## Start SELECTED TEXT

Mixed-Use Residence, Sirajganj

BASIC INFORMATION

Abdullah Safi

Triplex & simplex apartment

design year

2026

Mixed Residential

under construction

site area

2.45 katha

construction area

413 sqm

Khandoker Tariqul Islam, Fouzia Afrose Bushra, iqbal hossen sunny

Sirajganj, Bangladesh

Safi Residence
Mixed-Use Residential - Sirajganj, Bangladesh - 2026

Roads run along the west and north boundaries of this 2.45-katha corner plot in a semi-urban neighbourhood of Sirajganj, and they define the project's two primary pressures: a narrow right-of-way of eight to ten feet that compresses the streetscape, and a western exposure that brings direct afternoon sun onto the most exposed facade. The building answers both conditions with material specificity. The west-facing brick wall is a full ten-inch solid mass, its thermal weight absorbing and delaying heat gain rather than simply reflecting it. Between the two dominant brick towers that frame the facade, a zone of vertical greenery backed by louvres introduces a second layer of shading and evaporative cooling, a soft seasonal buffer that changes character across the monsoon and dry months.

The ground floor, 1590 square feet in area, organises the owner's private program around a child pool measuring nine feet eight inches by twenty-three feet. This pool is not tucked away as a secondary amenity but placed at the centre of the floor plan, where it opens upward into a double-height void that connects the ground level to the first floor above. The internal stair of the triplex runs alongside and over the pool, rising through this void in a configuration that turns the daily movement of the household into a spatial experience: the pool is always present underfoot and to the side, its water surface and reflected light accompanying the climb. The double-height volume above the pool faces south, collecting the prevailing south breeze and drawing it upward through the open stair to distribute across all three floors of the triplex. On the ground floor alongside the pool, a formal living room (sixteen feet six inches by ten feet five inches) and a living zone face outward, while Bed-1 with veranda occupies the quieter north side of the plan. Caretaker quarters, a guard room, and two parking bays complete the ground level, separated from the private triplex by a clear zone of transition.

The first floor (1122 square feet) shifts the program upward into the more intimate domestic territory: kitchen, dining, and a family living room form the social core of this level, while a hangout space positioned at the stair half-landing carries a different register, looser and less formal, a room that belongs to the stair as much as to the floor. The half-landings throughout the internal stair have been designed with deliberate spatial generosity and a playfulness of section, expanding at each change of direction to create small platforms that resist the purely functional reading of a vertical connector. The void over the pool continues through this floor, visually linking the kitchen and family living area to the water below and the sky above.

## End SELECTED TEXT
## Start RECORDED DATA

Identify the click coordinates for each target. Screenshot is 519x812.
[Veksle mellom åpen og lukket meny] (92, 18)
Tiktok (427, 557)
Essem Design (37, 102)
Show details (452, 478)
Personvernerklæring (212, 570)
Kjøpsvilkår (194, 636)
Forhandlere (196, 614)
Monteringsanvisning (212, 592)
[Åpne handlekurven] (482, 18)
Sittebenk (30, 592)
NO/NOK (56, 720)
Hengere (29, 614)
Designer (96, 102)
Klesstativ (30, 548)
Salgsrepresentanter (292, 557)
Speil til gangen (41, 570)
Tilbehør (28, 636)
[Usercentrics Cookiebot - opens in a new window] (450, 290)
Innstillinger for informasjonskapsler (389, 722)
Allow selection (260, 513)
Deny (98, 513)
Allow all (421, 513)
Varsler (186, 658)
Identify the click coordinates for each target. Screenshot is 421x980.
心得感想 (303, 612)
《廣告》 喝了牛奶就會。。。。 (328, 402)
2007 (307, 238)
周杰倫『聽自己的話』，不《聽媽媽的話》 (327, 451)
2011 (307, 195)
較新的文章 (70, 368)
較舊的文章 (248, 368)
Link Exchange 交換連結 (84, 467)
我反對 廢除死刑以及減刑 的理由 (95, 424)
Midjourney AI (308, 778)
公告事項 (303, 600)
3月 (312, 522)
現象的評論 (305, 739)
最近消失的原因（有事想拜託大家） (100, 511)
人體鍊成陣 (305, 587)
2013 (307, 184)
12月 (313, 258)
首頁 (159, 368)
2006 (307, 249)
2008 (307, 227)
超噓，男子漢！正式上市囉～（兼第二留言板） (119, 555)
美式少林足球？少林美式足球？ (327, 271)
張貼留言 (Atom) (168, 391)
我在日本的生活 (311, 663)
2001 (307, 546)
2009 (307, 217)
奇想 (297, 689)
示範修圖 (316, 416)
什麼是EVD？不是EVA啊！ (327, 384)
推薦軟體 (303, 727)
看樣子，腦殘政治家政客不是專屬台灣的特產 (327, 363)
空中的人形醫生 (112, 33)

## End RECORDED DATA

__DIRECTIVE A__: According to the Safi Residence description, what are the dimensions of the child pool on the ground floor?
__DIRECTIVE B__: Carry on the Safi Residence description from its last sentence.
The records have no connection to the text about the Safi Residence.

__EXPECTED OUTPUT A__: The child pool measures nine feet eight inches by twenty-three feet.

__EXPECTED OUTPUT B__:
The second floor, at 1737 square feet the largest of the three triplex levels, consolidates the sleeping accommodation and entertainment program at the top of the private residence. Four bedrooms (Bed-3 through Bed-6) are arranged around a central party area measuring fifteen feet by twenty-one feet two inches, with a kitchenette and additional toilet serving the entertainment zone. Each bedroom opens to a private veranda, giving the upper floor a continuous perimeter of planted outdoor space that connects to the vertical green network of the facade below. The corner condition gives each resident two directions of outlook across the surrounding low-rise fabric.

The external public stair, which will serve the two independently rentable floors above, is separated from the triplex entry from the outset. This separation is both practical and principled: it preserves the privacy of the owner's residence during the second phase of construction, when the upper floors will be built without disrupting the completed triplex below, and it gives the rental tenants an autonomous address independent of the family home. The stair tower reads as a distinct vertical element on the building's exterior, its separation from the main mass legible from the street.

The rooftop bristi ghor, a pergola-framed pavilion open to the sky and designed for occupation during the monsoon season, completes the section. At this level, above the brick towers and the planted terraces, the building opens entirely to the weather. It is a room that requires rain to be fully itself.